**Exercise inputs**
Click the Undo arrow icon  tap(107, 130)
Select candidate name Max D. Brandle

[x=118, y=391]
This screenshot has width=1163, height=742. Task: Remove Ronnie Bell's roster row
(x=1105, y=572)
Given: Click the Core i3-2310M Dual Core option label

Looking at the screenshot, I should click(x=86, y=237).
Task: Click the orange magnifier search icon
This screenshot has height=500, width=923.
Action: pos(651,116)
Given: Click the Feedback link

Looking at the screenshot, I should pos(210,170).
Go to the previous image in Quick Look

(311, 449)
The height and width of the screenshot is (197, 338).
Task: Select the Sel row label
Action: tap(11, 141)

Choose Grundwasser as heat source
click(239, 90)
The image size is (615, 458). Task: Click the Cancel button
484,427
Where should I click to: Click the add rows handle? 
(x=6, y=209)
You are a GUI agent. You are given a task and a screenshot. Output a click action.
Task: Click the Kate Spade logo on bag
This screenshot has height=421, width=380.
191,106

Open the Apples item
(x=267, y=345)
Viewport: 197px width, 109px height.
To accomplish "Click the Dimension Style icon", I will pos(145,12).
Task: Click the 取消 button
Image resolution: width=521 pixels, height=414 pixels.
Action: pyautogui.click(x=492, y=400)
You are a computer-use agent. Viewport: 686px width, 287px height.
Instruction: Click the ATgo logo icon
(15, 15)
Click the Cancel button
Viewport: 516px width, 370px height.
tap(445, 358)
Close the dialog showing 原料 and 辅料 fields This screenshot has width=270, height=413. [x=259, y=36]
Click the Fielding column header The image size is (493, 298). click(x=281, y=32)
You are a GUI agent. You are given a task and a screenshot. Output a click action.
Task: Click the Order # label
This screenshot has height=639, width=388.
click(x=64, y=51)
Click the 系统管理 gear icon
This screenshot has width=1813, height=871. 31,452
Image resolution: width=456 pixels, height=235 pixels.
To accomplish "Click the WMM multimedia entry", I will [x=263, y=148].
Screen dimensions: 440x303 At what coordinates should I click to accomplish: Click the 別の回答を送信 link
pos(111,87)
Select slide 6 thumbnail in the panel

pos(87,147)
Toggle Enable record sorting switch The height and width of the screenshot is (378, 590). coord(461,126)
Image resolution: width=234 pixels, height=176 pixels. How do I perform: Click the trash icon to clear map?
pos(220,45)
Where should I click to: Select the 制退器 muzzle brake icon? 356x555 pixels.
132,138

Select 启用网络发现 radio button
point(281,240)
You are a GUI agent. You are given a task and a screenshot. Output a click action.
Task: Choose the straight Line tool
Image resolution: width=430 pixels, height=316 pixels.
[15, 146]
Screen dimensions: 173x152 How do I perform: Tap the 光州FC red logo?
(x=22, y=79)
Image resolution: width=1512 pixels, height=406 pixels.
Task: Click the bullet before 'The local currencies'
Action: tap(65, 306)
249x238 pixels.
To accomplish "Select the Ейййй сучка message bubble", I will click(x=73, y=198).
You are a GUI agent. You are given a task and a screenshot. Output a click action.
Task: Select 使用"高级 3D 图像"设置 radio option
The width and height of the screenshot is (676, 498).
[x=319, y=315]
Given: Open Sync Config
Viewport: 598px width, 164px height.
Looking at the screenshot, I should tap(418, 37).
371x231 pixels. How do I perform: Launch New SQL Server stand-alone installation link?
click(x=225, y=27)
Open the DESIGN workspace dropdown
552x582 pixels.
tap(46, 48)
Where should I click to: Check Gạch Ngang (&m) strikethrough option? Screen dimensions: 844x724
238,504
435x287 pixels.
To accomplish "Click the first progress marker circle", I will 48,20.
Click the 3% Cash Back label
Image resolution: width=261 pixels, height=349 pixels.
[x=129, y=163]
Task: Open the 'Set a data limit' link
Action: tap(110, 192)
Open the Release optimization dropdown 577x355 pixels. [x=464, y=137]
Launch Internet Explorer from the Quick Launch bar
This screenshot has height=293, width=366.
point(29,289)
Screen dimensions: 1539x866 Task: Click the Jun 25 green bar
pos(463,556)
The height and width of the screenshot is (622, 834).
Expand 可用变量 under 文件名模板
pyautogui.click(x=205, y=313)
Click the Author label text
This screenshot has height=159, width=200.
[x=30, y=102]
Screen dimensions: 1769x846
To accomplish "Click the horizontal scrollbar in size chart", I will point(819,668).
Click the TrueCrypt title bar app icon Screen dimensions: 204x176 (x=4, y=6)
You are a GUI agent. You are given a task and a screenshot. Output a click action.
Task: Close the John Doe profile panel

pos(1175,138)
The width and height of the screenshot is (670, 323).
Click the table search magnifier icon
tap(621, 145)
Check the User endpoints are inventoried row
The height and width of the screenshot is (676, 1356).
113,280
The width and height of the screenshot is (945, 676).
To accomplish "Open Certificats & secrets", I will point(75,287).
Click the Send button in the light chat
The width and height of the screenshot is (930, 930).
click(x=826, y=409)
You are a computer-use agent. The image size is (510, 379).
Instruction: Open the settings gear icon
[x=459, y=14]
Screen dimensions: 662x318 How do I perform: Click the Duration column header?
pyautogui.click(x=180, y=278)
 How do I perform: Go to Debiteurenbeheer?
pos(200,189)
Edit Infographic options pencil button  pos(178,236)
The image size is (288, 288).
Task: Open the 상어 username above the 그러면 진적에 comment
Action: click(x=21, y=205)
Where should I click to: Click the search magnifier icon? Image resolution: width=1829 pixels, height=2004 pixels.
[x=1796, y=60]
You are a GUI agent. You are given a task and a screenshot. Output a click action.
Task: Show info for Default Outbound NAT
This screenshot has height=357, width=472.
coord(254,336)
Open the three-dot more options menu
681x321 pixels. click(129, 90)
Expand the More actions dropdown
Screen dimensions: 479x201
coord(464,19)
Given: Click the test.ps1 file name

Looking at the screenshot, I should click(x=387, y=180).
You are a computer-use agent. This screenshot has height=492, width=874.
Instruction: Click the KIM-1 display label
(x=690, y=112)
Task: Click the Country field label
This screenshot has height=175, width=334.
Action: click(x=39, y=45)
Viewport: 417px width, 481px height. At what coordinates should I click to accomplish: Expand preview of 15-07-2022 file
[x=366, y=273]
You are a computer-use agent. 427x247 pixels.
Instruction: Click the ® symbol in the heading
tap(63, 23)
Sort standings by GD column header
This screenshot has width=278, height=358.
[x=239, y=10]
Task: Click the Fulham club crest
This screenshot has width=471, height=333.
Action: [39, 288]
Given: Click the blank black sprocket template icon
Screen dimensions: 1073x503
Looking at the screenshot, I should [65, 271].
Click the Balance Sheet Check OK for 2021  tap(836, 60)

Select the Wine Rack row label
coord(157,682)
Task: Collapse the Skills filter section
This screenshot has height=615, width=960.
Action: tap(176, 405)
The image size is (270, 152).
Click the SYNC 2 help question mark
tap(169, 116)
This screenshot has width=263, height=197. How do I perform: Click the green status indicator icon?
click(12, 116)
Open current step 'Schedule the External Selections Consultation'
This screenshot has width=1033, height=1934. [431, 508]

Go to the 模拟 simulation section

**Task details**
In the listing above, start at the line with "Viewport: 598px width, 164px height.", go on through the line with "The width and height of the screenshot is (670, 323).", and copy each of those lines exactly; leave out all the rest.

**Your response**
Viewport: 598px width, 164px height.
Looking at the screenshot, I should tap(418, 37).
371x231 pixels. How do I perform: Launch New SQL Server stand-alone installation link?
click(x=225, y=27)
Open the DESIGN workspace dropdown
552x582 pixels.
tap(46, 48)
Where should I click to: Check Gạch Ngang (&m) strikethrough option? Screen dimensions: 844x724
238,504
435x287 pixels.
To accomplish "Click the first progress marker circle", I will 48,20.
Click the 3% Cash Back label
Image resolution: width=261 pixels, height=349 pixels.
[x=129, y=163]
Task: Open the 'Set a data limit' link
Action: tap(110, 192)
Open the Release optimization dropdown 577x355 pixels. [x=464, y=137]
Launch Internet Explorer from the Quick Launch bar
This screenshot has height=293, width=366.
point(29,289)
Screen dimensions: 1539x866 Task: Click the Jun 25 green bar
pos(463,556)
The height and width of the screenshot is (622, 834).
Expand 可用变量 under 文件名模板
pyautogui.click(x=205, y=313)
Click the Author label text
This screenshot has height=159, width=200.
[x=30, y=102]
Screen dimensions: 1769x846
To accomplish "Click the horizontal scrollbar in size chart", I will point(819,668).
Click the TrueCrypt title bar app icon Screen dimensions: 204x176 (x=4, y=6)
You are a GUI agent. You are given a task and a screenshot. Output a click action.
Task: Close the John Doe profile panel

pos(1175,138)
The width and height of the screenshot is (670, 323).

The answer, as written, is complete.